Well, the new ones allow you to blend your local metadata (‘catalog’) with their aggregated index in a single relevance ranked hit list. You know, the thing we’re saying maybe our users don’t actually want, and maybe we can’t feasibly do while maintaining control over our software stacks either. The new ones also give somewhat fancier slicker interfaces than Scopus or ISI did last time I looked — interfaces that the UVa-type approach probably wont’ be using anyway, instead using API’s to get results from aggregated index products and present them in local open source interfaces.
So I wonder if we could profitably use Scopus or ISI Web of Knowledge as our ‘article search’ source in this strategy, at significant cost savings over buying one of the new ‘discovery layer’ aggregated index products, only for use of it’s API.
It depends on the quality of the APIs and the quality of the search results from an ‘old school’ aggregated index product. I seem to recall Scopus has a pretty good API, but I haven’t looked at either one in a while.

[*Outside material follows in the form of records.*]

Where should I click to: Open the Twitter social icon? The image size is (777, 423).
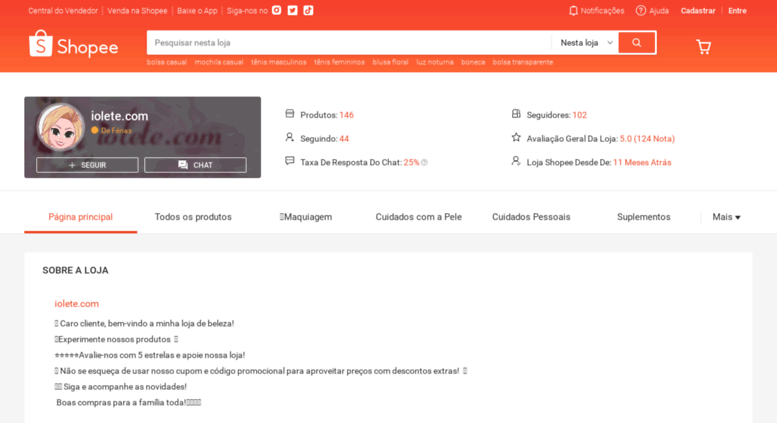click(292, 10)
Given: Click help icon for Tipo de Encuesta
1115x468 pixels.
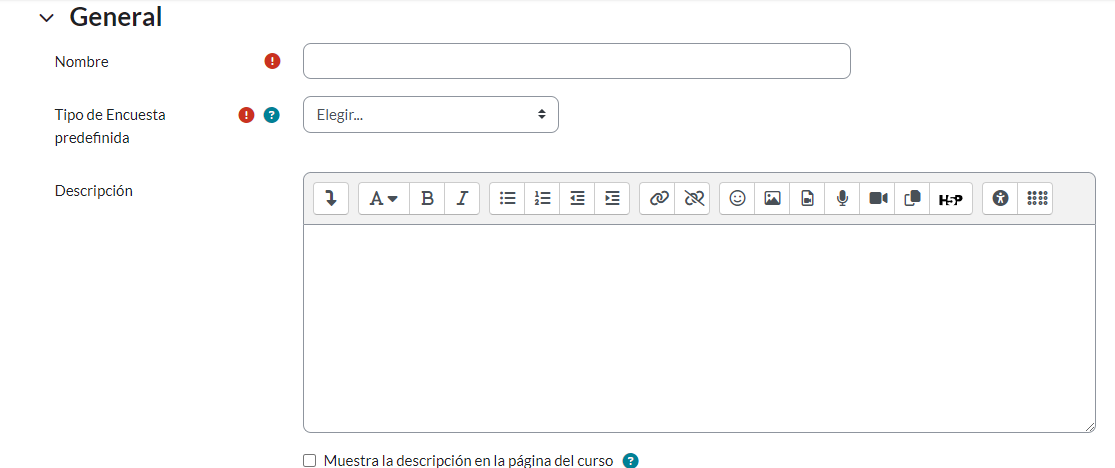Looking at the screenshot, I should (271, 115).
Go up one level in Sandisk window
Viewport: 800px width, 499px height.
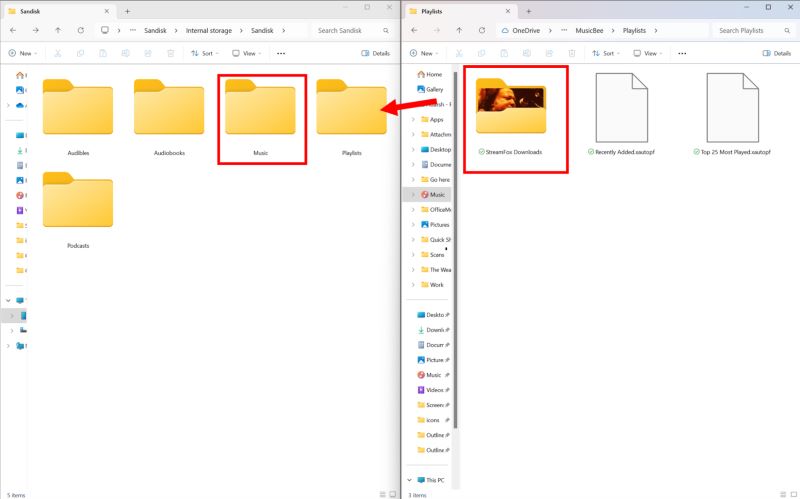click(58, 31)
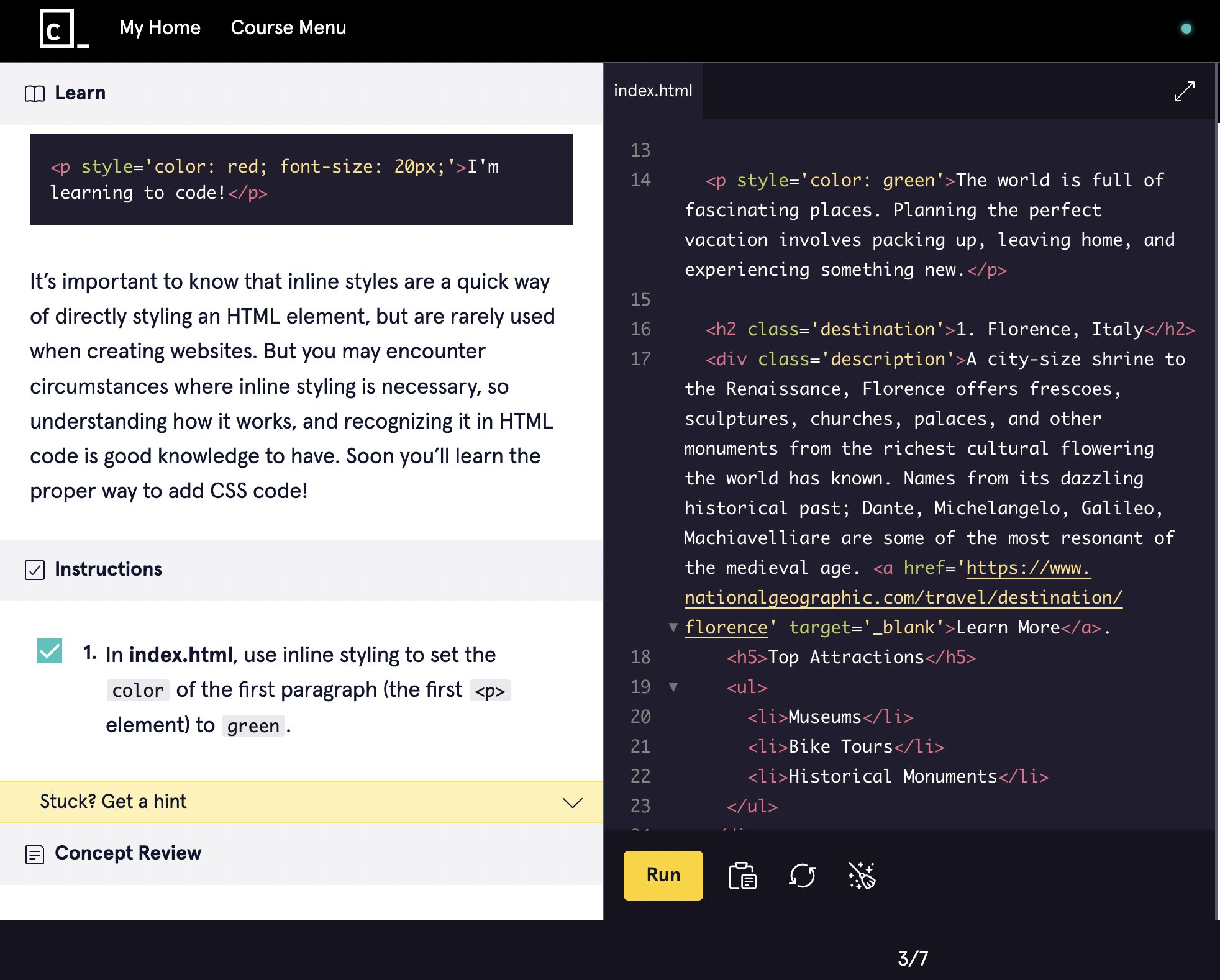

I have a fantasy now of doing A/B(/C/D) style testing with users comparing our various ‘meta-search’ options. One or more of Summon, PrimoCentral, or WorldCat Local; compared to Scopus or ISI Web of Knowledge; perhaps compared to Metalib too. See how the actual results stack up, see if Scopus or ISI can provide ‘article search’ services just as well, at lesser cost.
(I can’t keep track of vendor ownership these days. Are either or both of Scopus or ISI owned by company which is in addition trying to sell you a more expensive ‘discovery layer’ service? That might effect how much their owners would want to meet such a use case).
Hope to see more from UVa
So, I think UVa’s research in this area is really important, really enlightening and challening some assumptions many of us have about user desires and needs and how they should be translated into software to suppor them.
I hope we can soon see more complete write-ups from UVa on what they did and what they found, continuing as they continue to find out more stuff through research and trial development.